CAVERNOUS HEMANGIOMAS
Also known as "Cavernomas" and "Cavernous Malformations", These lesions have been found with increasing frequency over the past few
years because of the incredible accuracy of MRI scanning. They arise from
the tiny vessels that separate the arterial system from the venous system
of the brain. There is some controversy as to whether the cavernomas are
true vascular malformations or very slow growing tumors of capillary blood
vessels. They are characterized as truly benign lesions, and can be completely
removed and cured by surgical removal. However, as many of these lesions
are found coincidentally, they are often left alone if no evidence of hemorrhage
is present at the time of the MRI study.
They may induce seizures; occasionally, their removal leads to seizure
control when medical therapy fails. When they are noted along with hemorrhage,
they most often do not cause neurologic devastation, as do brain aneurysms
and AVMs. The reason for this has to do with the very low vascular pressure
within these malformations.
Consequently, the usual volume of hemorrhage is small, causing temporary
deficits that generally improve (not completely). We now know that the
cavernomas do grow slowly over time, and that once they hemorrhage, they
tend to do so again. Each subsequent hemorrhage is usually followed by
a stepwise deterioration in neurologic function, causing the patient to
lose something with each bleed. When they are found in the brainstem, the
most compact and important part of the brain, cavernomas may represent
a threat to a patient's life. As might be expected, even a 5cc hemorrhage
into the jam-packed area of the brainstem may cause difficulty swallowing,
double vision, loss of facial function, and even loss of consciousness.
TREATMENT OPTIONS
No Therapy
When found incidentally, with no prior history of problems related to the
discovery of one of these lesions, most physicians will follow them with
serial MRI scans over the following years.

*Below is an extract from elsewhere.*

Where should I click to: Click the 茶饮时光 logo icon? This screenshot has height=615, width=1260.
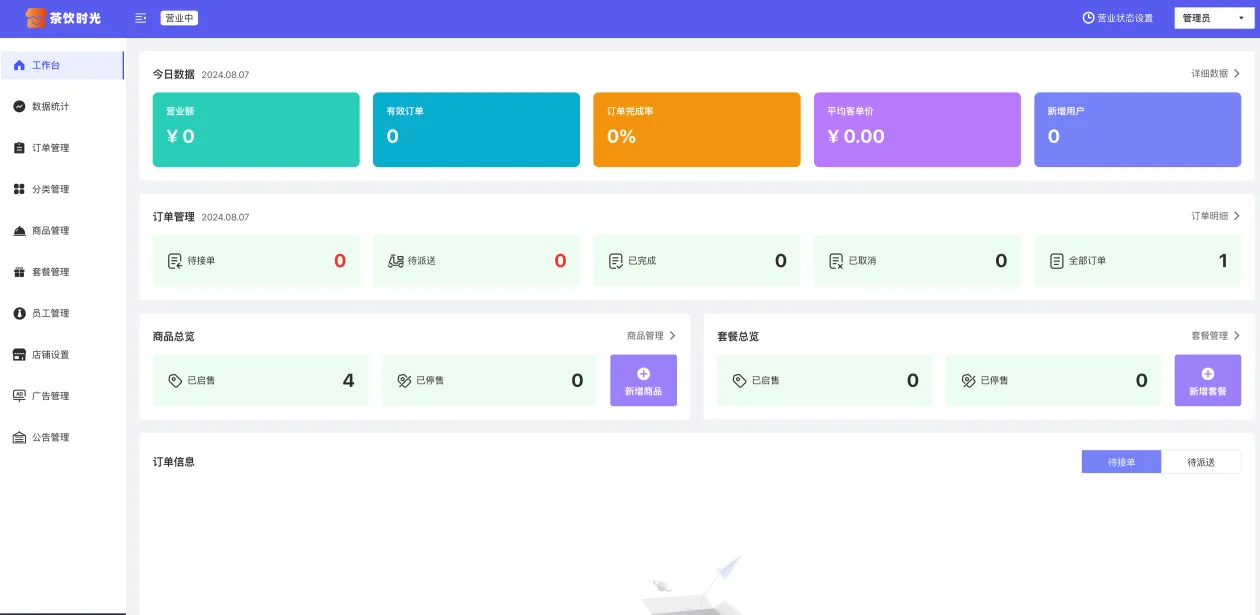coord(36,18)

Small lesions in difficult places
are often left alone, even if they are responsible for seizures. The same
is true when the risk/benefit ratio for surgical removal may not allow
the surgeon to go ahead.
Surgical Removal
Ironically, the best time to remove these lesions is soon after they
have hemorrhaged. The reason for this is that the hemorrhage does some
of the surgeon's work for him, separating the lesion from the surrounding
brain. This makes the removal easier, and also limits some of the potential
downside of surgery. Patients who have lesions that have bled previously,
but not recently, are occasionally told to wait for their next hemorrhage
before considering surgery, usually due to the difficult location of their
cavernoma. When easily accessible, large, responsible for serious hemorrhage
or for uncontrollable seizures, surgical removal is the way to go. Once
removed, these lesions are cured.
Difficult to access lesions require 3-D computer image guided sterotactic
surgical systems. In cases of patients with multiple cavernous malformations
(these may run in families), only symptomatic or dangerous lesions are
excised. A serious problem arises when a pregnant woman has multiple cavernomas.
These present a real challenge, especially if the mother has had previous
hemorrhages.
Radiation Therapy
There is no evidence that radiation therapy does anything for Cavernous
Hemangiaomas. Focus beam radiation (e.g. Gamma Knife) is currently being
recommended by some physicians; however no long term results (including
radiation damage, malignant tumor induction etc.) are in as yet.